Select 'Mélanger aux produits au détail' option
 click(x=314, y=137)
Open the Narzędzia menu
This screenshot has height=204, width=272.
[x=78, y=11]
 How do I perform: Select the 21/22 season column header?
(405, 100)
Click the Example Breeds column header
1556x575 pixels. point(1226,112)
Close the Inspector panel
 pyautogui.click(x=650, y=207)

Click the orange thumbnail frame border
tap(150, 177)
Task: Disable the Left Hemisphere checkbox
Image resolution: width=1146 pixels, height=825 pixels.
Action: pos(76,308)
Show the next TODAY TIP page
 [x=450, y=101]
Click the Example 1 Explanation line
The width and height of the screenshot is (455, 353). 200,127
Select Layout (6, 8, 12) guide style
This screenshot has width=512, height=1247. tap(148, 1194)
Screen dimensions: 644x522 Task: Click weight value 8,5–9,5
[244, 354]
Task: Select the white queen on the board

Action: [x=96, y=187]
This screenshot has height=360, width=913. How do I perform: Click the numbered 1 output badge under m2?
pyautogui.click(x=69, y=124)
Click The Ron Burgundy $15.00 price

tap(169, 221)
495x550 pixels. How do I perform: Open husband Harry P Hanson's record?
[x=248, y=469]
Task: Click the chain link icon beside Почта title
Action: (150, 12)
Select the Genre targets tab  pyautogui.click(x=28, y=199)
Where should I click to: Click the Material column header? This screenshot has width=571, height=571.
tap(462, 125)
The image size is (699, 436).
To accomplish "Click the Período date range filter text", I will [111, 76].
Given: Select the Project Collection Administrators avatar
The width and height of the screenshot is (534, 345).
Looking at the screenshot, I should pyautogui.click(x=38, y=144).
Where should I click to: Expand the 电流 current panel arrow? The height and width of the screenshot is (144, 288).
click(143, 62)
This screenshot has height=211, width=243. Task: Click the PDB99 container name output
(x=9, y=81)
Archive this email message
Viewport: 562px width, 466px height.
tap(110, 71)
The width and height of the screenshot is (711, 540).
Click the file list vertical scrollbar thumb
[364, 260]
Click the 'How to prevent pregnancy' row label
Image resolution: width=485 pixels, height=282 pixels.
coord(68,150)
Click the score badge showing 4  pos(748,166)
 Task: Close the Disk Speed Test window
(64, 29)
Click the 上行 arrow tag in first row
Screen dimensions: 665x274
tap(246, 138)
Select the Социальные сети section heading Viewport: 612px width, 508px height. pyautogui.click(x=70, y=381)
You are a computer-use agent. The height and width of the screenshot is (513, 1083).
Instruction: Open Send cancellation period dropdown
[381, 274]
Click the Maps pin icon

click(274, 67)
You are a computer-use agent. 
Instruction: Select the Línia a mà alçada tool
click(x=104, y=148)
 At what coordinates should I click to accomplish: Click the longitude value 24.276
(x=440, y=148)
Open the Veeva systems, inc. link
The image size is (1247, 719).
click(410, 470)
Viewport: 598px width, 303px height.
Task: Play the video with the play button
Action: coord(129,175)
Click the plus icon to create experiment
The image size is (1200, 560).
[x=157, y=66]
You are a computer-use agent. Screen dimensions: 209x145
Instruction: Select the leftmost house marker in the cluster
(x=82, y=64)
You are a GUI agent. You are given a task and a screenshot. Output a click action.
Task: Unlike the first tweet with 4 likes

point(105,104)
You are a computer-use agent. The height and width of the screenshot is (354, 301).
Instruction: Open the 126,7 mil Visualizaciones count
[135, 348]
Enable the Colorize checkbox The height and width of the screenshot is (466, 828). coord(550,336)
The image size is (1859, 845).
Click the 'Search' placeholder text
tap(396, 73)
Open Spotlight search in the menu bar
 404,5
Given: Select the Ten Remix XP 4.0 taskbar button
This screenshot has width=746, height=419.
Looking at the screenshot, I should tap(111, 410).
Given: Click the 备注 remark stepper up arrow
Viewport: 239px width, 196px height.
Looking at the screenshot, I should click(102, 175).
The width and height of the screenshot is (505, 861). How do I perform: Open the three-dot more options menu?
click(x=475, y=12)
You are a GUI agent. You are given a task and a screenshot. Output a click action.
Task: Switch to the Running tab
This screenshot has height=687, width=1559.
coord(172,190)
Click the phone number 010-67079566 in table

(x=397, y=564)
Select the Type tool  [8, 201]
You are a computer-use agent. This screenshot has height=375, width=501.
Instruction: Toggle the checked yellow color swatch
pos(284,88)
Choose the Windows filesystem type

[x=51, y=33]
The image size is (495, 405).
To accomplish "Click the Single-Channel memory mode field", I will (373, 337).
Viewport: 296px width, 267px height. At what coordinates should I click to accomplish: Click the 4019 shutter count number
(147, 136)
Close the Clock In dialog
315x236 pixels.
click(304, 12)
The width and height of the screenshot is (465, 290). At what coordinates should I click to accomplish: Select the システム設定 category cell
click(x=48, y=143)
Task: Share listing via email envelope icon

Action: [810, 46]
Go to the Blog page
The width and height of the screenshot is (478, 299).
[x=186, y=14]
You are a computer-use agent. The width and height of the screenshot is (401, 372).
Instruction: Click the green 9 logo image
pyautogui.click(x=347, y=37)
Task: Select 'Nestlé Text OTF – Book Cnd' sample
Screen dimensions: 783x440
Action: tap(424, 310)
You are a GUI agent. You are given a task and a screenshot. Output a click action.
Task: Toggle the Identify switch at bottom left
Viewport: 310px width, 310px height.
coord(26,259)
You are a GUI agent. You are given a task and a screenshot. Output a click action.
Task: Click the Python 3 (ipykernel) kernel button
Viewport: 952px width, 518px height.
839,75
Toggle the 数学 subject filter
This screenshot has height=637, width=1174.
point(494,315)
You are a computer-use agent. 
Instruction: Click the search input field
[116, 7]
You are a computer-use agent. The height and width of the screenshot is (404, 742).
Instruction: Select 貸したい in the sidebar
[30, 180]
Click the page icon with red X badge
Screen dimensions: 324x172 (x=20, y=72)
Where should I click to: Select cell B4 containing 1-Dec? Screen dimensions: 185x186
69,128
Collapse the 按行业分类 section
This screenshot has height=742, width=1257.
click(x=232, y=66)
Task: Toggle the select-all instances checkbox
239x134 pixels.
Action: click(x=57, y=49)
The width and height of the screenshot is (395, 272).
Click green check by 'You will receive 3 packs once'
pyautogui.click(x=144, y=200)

**INSTRUCTIONS FOR THE TASK:** Every entry above must be reproduced word for word.

**EXPECTED ANSWER:**
Select 'Mélanger aux produits au détail' option
 click(x=314, y=137)
Open the Narzędzia menu
This screenshot has height=204, width=272.
[x=78, y=11]
 How do I perform: Select the 21/22 season column header?
(405, 100)
Click the Example Breeds column header
1556x575 pixels. point(1226,112)
Close the Inspector panel
 pyautogui.click(x=650, y=207)

Click the orange thumbnail frame border
tap(150, 177)
Task: Disable the Left Hemisphere checkbox
Image resolution: width=1146 pixels, height=825 pixels.
Action: pos(76,308)
Show the next TODAY TIP page
 [x=450, y=101]
Click the Example 1 Explanation line
The width and height of the screenshot is (455, 353). 200,127
Select Layout (6, 8, 12) guide style
This screenshot has width=512, height=1247. tap(148, 1194)
Screen dimensions: 644x522 Task: Click weight value 8,5–9,5
[244, 354]
Task: Select the white queen on the board

Action: [x=96, y=187]
This screenshot has height=360, width=913. How do I perform: Click the numbered 1 output badge under m2?
pyautogui.click(x=69, y=124)
Click The Ron Burgundy $15.00 price

tap(169, 221)
495x550 pixels. How do I perform: Open husband Harry P Hanson's record?
[x=248, y=469]
Task: Click the chain link icon beside Почта title
Action: (150, 12)
Select the Genre targets tab  pyautogui.click(x=28, y=199)
Where should I click to: Click the Material column header? This screenshot has width=571, height=571.
tap(462, 125)
The image size is (699, 436).
To accomplish "Click the Período date range filter text", I will [111, 76].
Given: Select the Project Collection Administrators avatar
The width and height of the screenshot is (534, 345).
Looking at the screenshot, I should pyautogui.click(x=38, y=144).
Where should I click to: Expand the 电流 current panel arrow? The height and width of the screenshot is (144, 288).
click(143, 62)
This screenshot has height=211, width=243. Task: Click the PDB99 container name output
(x=9, y=81)
Archive this email message
Viewport: 562px width, 466px height.
tap(110, 71)
The width and height of the screenshot is (711, 540).
Click the file list vertical scrollbar thumb
[364, 260]
Click the 'How to prevent pregnancy' row label
Image resolution: width=485 pixels, height=282 pixels.
coord(68,150)
Click the score badge showing 4  pos(748,166)
 Task: Close the Disk Speed Test window
(64, 29)
Click the 上行 arrow tag in first row
Screen dimensions: 665x274
tap(246, 138)
Select the Социальные сети section heading Viewport: 612px width, 508px height. pyautogui.click(x=70, y=381)
You are a computer-use agent. The height and width of the screenshot is (513, 1083).
Instruction: Open Send cancellation period dropdown
[381, 274]
Click the Maps pin icon

click(274, 67)
You are a computer-use agent. 
Instruction: Select the Línia a mà alçada tool
click(x=104, y=148)
 At what coordinates should I click to accomplish: Click the longitude value 24.276
(x=440, y=148)
Open the Veeva systems, inc. link
The image size is (1247, 719).
click(410, 470)
Viewport: 598px width, 303px height.
Task: Play the video with the play button
Action: coord(129,175)
Click the plus icon to create experiment
The image size is (1200, 560).
[x=157, y=66]
You are a computer-use agent. Screen dimensions: 209x145
Instruction: Select the leftmost house marker in the cluster
(x=82, y=64)
You are a GUI agent. You are given a task and a screenshot. Output a click action.
Task: Unlike the first tweet with 4 likes

point(105,104)
You are a computer-use agent. The height and width of the screenshot is (354, 301).
Instruction: Open the 126,7 mil Visualizaciones count
[135, 348]
Enable the Colorize checkbox The height and width of the screenshot is (466, 828). coord(550,336)
The image size is (1859, 845).
Click the 'Search' placeholder text
tap(396, 73)
Open Spotlight search in the menu bar
 404,5
Given: Select the Ten Remix XP 4.0 taskbar button
This screenshot has width=746, height=419.
Looking at the screenshot, I should tap(111, 410).
Given: Click the 备注 remark stepper up arrow
Viewport: 239px width, 196px height.
Looking at the screenshot, I should click(102, 175).
The width and height of the screenshot is (505, 861). How do I perform: Open the three-dot more options menu?
click(x=475, y=12)
You are a GUI agent. You are given a task and a screenshot. Output a click action.
Task: Switch to the Running tab
This screenshot has height=687, width=1559.
coord(172,190)
Click the phone number 010-67079566 in table

(x=397, y=564)
Select the Type tool  [8, 201]
You are a computer-use agent. This screenshot has height=375, width=501.
Instruction: Toggle the checked yellow color swatch
pos(284,88)
Choose the Windows filesystem type

[x=51, y=33]
The image size is (495, 405).
To accomplish "Click the Single-Channel memory mode field", I will (373, 337).
Viewport: 296px width, 267px height. At what coordinates should I click to accomplish: Click the 4019 shutter count number
(147, 136)
Close the Clock In dialog
315x236 pixels.
click(304, 12)
The width and height of the screenshot is (465, 290). At what coordinates should I click to accomplish: Select the システム設定 category cell
click(x=48, y=143)
Task: Share listing via email envelope icon

Action: [810, 46]
Go to the Blog page
The width and height of the screenshot is (478, 299).
[x=186, y=14]
You are a computer-use agent. The width and height of the screenshot is (401, 372).
Instruction: Click the green 9 logo image
pyautogui.click(x=347, y=37)
Task: Select 'Nestlé Text OTF – Book Cnd' sample
Screen dimensions: 783x440
Action: tap(424, 310)
You are a GUI agent. You are given a task and a screenshot. Output a click action.
Task: Toggle the Identify switch at bottom left
Viewport: 310px width, 310px height.
coord(26,259)
You are a GUI agent. You are given a task and a screenshot. Output a click action.
Task: Click the Python 3 (ipykernel) kernel button
Viewport: 952px width, 518px height.
839,75
Toggle the 数学 subject filter
This screenshot has height=637, width=1174.
point(494,315)
You are a computer-use agent. 
Instruction: Click the search input field
[116, 7]
You are a computer-use agent. The height and width of the screenshot is (404, 742).
Instruction: Select 貸したい in the sidebar
[30, 180]
Click the page icon with red X badge
Screen dimensions: 324x172 (x=20, y=72)
Where should I click to: Select cell B4 containing 1-Dec? Screen dimensions: 185x186
69,128
Collapse the 按行业分类 section
This screenshot has height=742, width=1257.
click(x=232, y=66)
Task: Toggle the select-all instances checkbox
239x134 pixels.
Action: click(x=57, y=49)
The width and height of the screenshot is (395, 272).
Click green check by 'You will receive 3 packs once'
pyautogui.click(x=144, y=200)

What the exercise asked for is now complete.